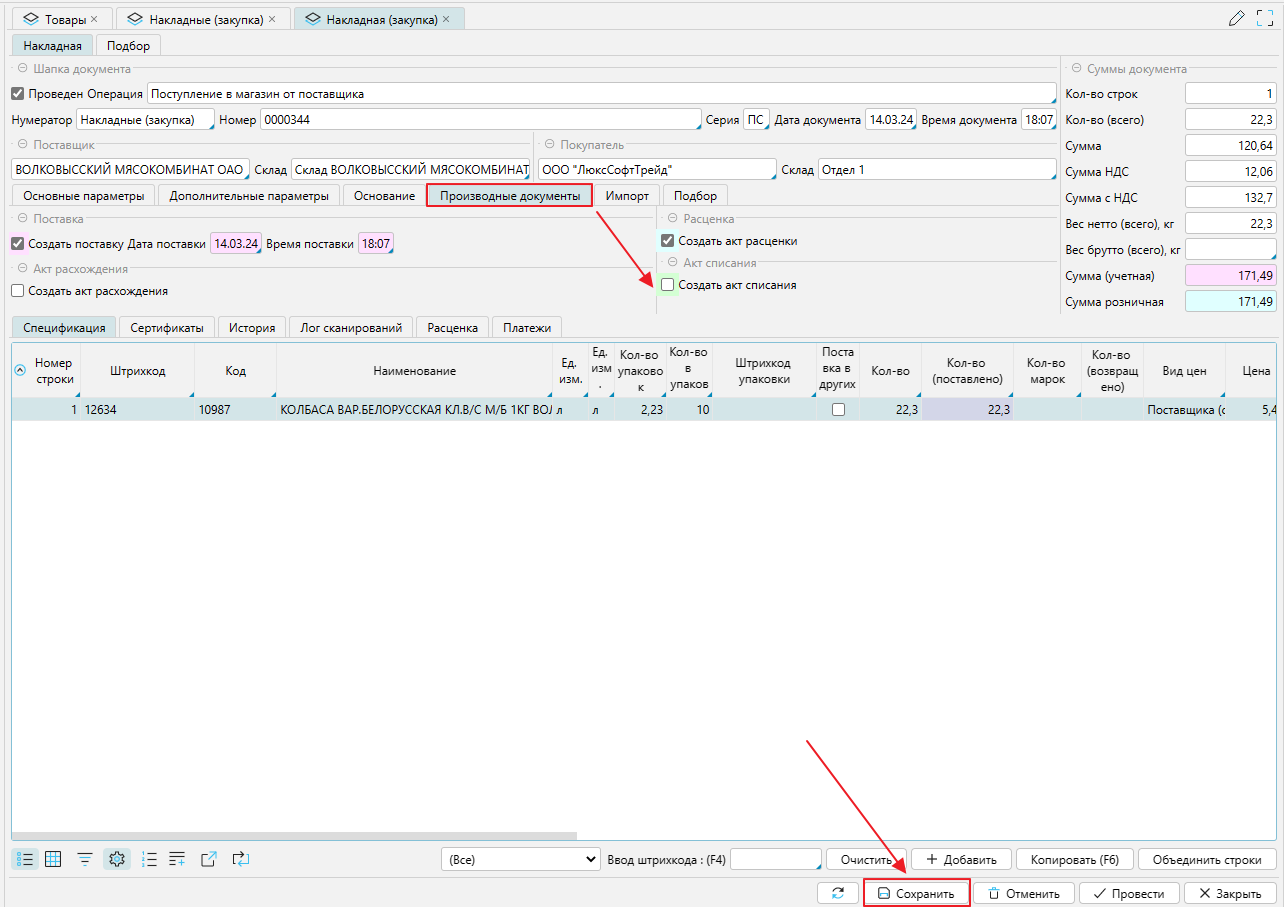Click the numbered list icon
This screenshot has height=907, width=1284.
point(150,859)
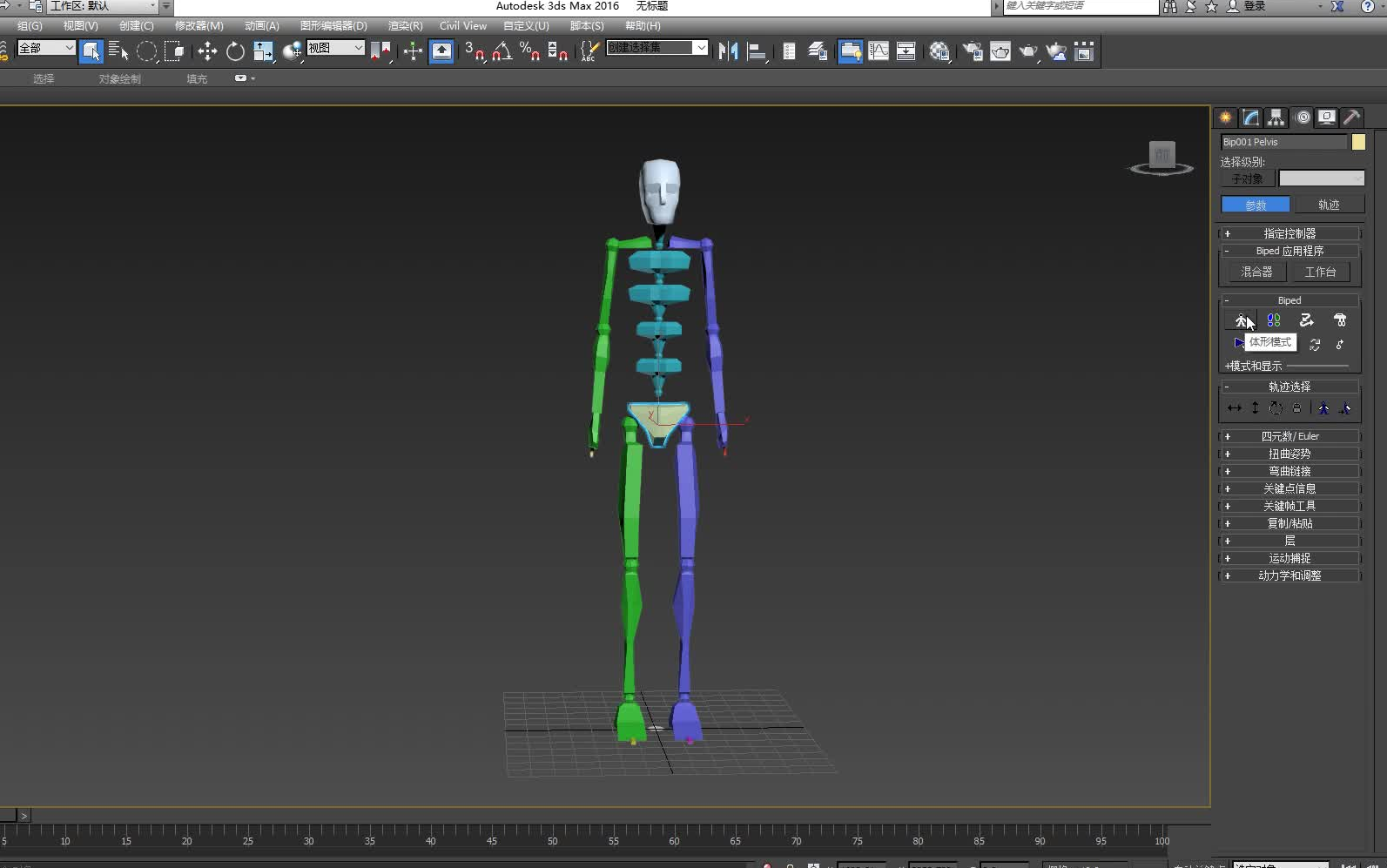Toggle Angle Snap in main toolbar
The width and height of the screenshot is (1387, 868).
(502, 51)
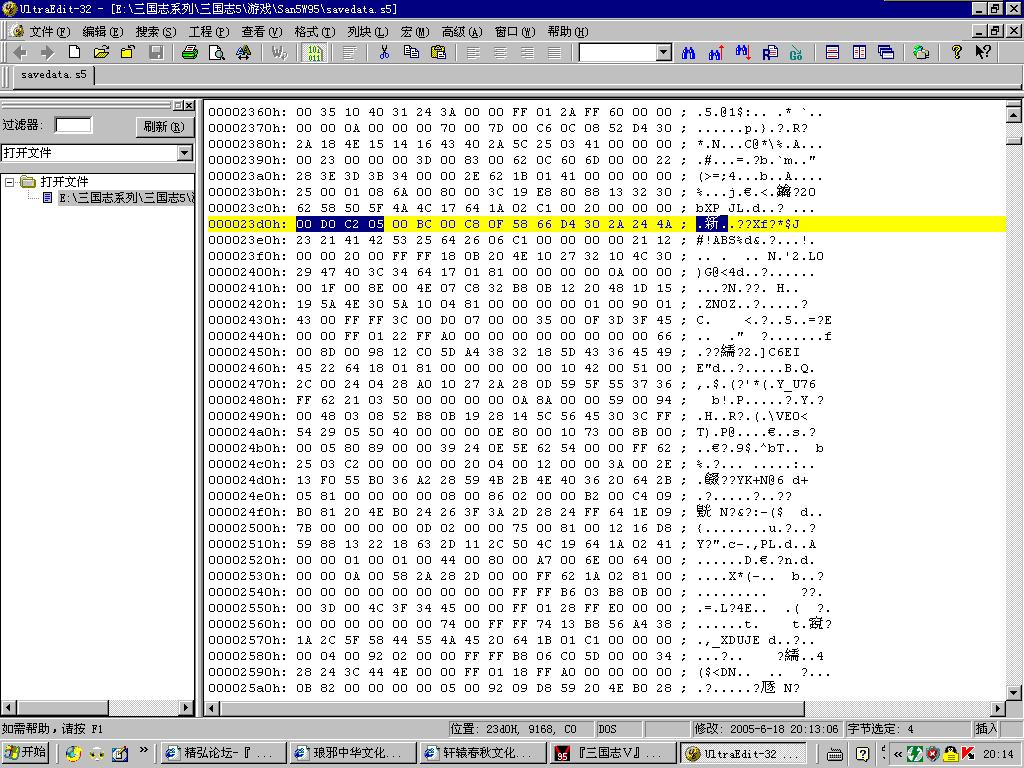Click the horizontal scrollbar of hex view
Image resolution: width=1024 pixels, height=768 pixels.
[x=600, y=709]
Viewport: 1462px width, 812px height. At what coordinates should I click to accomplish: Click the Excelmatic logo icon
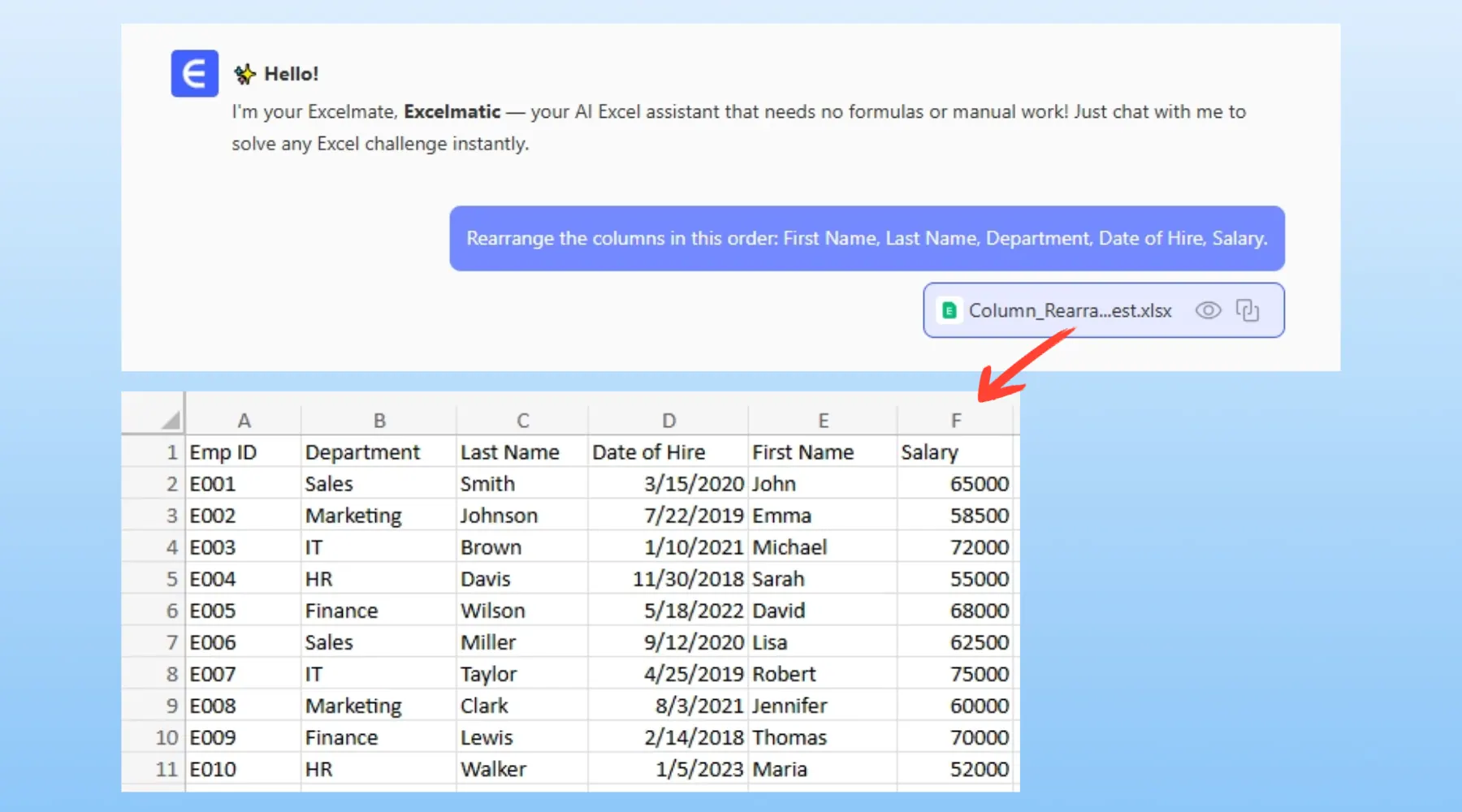pos(194,74)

§ Short exercise: Display each line above that contains the string "width", copied in full.

§ Answer to the task:
This screenshot has height=907, width=1284.
The width and height of the screenshot is (1387, 868).
Image resolution: width=1024 pixels, height=768 pixels.
Viewport: 1462px width, 812px height. At what coordinates should I click to accomplish: Click the Excelmatic logo icon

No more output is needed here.